▸ **Tarefa proposta A**:
Transcreva as entradas sem nenhuma alteração, do início delas até a linha que contém "Katamarany (55, 443)", incluindo essa linha.
▸ **Tarefa proposta B**:
Retome o texto sobre as eleições no Paraguai e dê continuidade a ele a partir do ponto em que termina.

▸ **Texto fornecido**:
%%

No próximo domingo 20 de abril acontecem eleições gerais no Paraguai. Pela primeira vez em sessenta anos (a maior parte dos quais sob ditaduras militares) o poder do direitista Partido Colorado está em questão. Todas as pesquisas de intenção de voto indicam que Fernando Lugo, candidato pela Aliança Patriótica para a Mudança (APC, na sigla em castelhano), será eleito presidente da República. Revezam-se no segundo lugar a candidata colorada Blanca Ovelar, ex-ministra de Educação, e o candidato do partido UNACE (União de Cidadãos Éticos), o general reformado Lino Oviedo, dissidente do Partido Colorado. A eleição se define em um turno por maioria simples de votos.

GUSTAVO CODAS

A APC é uma ampla frente que agrega o outro partido tradicional, o Liberal Radical Auténtico (moderado, porém democrático) e mais de uma dúzia de partidos e movimentos políticos progressistas e de esquerda, vários com forte militância social (sobretudo de movimentos camponeses). Lugo é um ex-bispo católico que se projetou, primeiro, pelo seu trabalho pastoral em uma região de intensos conflitos agrários e, mais recentemente, ao propor e encabeçar uma ampla concertação e mobilização nacional para derrotar à máfia instalada no poder através do Partido Colorado. Assim, a candidatura de Lugo não é apenas um fenômeno de marketing político passageiro, mas expressa uma vontade de mudanças profundas no país.

A perspectiva de vitória de Lugo tem provocado nervosismo nas forças conservadoras no Brasil. É o que expressou Rubens Barbosa, ex-embaixador pró Estados Unidos do Brasil em Washington (junho 1999 – março 2004) e atual lobista da FIESP, no artigo “Paraguai, uma nova Bolívia?” (OESP, 08/04/2008). Lugo propõe mudanças nas relações bilaterais, a começar pelos termos em que opera Itaipu, visando maior equidade entre os dois países. Para Barbosa essa agenda entra em uma “questão de segurança nacional e não admite tergiversação. Esperamos que os interesses maiores do Brasil sejam defendidos de maneira realmente efetiva, e não com a falta de vigor” como segundo ele ocorreu em relação a Bolívia por ocasião da nacionalização do gás.

%%

▸ **Dados da tarefa**:

%%

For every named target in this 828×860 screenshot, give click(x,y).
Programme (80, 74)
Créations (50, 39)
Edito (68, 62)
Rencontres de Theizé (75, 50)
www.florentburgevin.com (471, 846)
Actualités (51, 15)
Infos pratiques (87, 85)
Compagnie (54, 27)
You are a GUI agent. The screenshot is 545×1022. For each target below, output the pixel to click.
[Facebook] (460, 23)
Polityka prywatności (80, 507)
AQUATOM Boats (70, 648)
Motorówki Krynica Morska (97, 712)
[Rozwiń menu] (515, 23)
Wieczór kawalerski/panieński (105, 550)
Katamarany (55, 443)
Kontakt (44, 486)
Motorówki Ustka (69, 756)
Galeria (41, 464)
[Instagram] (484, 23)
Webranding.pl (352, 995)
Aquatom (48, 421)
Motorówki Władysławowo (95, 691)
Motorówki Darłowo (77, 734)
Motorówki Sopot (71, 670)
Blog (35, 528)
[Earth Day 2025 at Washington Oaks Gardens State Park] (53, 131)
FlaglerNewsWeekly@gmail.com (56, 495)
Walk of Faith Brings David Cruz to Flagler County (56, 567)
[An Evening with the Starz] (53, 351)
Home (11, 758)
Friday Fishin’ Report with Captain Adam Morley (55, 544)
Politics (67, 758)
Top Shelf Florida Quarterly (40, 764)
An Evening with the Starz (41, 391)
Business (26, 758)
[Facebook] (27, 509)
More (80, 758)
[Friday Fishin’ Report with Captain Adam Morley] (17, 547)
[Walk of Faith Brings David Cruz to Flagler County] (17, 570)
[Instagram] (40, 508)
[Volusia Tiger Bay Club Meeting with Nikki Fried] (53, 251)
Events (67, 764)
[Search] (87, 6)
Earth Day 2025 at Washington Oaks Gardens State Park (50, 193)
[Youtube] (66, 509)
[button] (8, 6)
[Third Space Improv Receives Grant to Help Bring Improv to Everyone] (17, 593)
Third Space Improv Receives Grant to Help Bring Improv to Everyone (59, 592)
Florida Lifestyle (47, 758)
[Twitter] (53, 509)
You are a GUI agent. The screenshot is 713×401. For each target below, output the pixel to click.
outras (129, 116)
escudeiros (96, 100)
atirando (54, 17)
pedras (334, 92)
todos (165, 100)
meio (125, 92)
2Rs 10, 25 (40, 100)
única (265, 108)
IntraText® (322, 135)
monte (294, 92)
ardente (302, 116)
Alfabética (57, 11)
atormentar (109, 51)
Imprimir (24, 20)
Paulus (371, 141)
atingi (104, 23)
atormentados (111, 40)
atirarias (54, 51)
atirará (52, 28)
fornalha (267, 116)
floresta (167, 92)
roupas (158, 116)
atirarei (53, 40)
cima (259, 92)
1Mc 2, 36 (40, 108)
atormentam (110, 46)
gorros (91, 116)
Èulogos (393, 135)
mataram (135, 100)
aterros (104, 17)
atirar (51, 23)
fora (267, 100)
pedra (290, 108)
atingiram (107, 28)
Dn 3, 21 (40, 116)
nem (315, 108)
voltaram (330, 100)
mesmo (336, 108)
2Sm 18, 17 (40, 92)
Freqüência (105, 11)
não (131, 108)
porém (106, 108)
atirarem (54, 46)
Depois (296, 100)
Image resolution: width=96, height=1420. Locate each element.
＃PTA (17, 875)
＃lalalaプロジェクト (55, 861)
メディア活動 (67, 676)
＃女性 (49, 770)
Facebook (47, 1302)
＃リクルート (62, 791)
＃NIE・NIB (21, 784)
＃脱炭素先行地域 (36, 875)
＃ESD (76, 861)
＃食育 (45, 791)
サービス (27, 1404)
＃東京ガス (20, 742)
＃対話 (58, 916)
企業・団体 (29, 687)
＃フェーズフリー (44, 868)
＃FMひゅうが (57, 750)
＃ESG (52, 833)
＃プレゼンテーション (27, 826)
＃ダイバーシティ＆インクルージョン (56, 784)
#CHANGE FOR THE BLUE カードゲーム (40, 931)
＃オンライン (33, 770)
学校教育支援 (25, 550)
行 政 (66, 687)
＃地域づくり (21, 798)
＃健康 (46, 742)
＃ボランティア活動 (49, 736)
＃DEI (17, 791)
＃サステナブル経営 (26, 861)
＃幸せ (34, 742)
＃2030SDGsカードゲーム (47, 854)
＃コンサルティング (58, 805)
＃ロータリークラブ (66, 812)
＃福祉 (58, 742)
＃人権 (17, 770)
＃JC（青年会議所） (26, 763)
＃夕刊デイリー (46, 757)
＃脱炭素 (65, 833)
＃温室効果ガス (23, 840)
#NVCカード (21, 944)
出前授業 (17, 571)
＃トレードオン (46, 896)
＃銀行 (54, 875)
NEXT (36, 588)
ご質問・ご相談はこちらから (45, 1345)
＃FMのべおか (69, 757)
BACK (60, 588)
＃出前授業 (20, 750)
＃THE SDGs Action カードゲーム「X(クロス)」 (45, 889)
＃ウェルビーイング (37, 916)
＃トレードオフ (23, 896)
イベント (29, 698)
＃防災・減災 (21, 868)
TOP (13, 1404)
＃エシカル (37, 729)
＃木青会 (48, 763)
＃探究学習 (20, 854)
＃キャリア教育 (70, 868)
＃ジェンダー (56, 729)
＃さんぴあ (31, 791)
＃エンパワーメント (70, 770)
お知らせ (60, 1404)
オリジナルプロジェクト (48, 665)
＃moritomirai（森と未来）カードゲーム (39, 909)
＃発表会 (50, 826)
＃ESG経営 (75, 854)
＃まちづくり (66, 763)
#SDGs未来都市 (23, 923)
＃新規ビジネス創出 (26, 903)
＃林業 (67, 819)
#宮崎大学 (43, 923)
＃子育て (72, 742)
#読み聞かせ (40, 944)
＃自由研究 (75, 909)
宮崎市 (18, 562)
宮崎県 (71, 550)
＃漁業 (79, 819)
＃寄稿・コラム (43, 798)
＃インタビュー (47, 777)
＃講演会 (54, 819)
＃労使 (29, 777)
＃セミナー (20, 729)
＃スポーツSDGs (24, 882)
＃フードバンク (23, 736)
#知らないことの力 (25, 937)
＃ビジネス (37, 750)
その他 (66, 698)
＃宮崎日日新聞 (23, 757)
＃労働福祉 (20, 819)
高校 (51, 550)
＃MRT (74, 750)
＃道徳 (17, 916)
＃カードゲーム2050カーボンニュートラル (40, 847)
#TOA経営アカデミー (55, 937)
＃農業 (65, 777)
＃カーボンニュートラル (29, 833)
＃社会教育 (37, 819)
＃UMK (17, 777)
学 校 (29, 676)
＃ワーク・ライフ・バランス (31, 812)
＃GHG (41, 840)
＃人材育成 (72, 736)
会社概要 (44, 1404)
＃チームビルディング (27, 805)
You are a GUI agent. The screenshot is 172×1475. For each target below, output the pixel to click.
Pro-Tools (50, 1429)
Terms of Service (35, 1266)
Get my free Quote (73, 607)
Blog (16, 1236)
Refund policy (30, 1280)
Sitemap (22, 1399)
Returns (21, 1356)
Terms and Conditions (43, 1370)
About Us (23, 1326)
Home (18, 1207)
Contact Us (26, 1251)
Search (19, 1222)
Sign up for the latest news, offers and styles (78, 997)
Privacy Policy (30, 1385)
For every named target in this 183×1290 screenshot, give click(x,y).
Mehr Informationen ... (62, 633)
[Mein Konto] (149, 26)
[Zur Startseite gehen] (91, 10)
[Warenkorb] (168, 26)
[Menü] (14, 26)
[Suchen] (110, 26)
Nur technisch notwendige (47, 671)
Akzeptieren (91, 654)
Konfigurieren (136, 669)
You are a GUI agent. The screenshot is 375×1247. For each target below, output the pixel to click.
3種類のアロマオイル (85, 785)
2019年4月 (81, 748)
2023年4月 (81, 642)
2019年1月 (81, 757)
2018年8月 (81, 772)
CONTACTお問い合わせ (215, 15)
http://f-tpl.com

%%

▸ **Resposta A**:
For every named target in this 828×860 screenshot, give click(x,y).
Programme (80, 74)
Créations (50, 39)
Edito (68, 62)
Rencontres de Theizé (75, 50)
www.florentburgevin.com (471, 846)
Actualités (51, 15)
Infos pratiques (87, 85)
Compagnie (54, 27)
You are a GUI agent. The screenshot is 545×1022. For each target below, output the pixel to click.
[Facebook] (460, 23)
Polityka prywatności (80, 507)
AQUATOM Boats (70, 648)
Motorówki Krynica Morska (97, 712)
[Rozwiń menu] (515, 23)
Wieczór kawalerski/panieński (105, 550)
Katamarany (55, 443)

▸ **Resposta B**:
Os governos do Partido Colorado, desde a ditadura de Stroessner (1954-1989) até os atuaIs da “fase democrática”, têm sido funcionais a essa estratégia da direita brasileira. Fazem concessões a supostos “interesses brasileiros” e obtém carta branca para todo tipo de negócios ilícitos não raramente ligados a capitais do lado de cá da fronteira. Desde meados dos anos 1970 generais e políticos colorados enriqueceram com negociatas na construção e operação da hidrelétrica de Itaipu (e a de Yacyretã, com a Argentina) e com o contrabando, a falsificação de produtos, o tráfico de armas e drogas, a lavagem de dinheiro etc. fazendo do país um foco de tensão regional.  As candidaturas de Ovelar e Oviedo expressam facções em luta por esses negócios ilícitos e pelos necessários espaços de poder para continuar neles.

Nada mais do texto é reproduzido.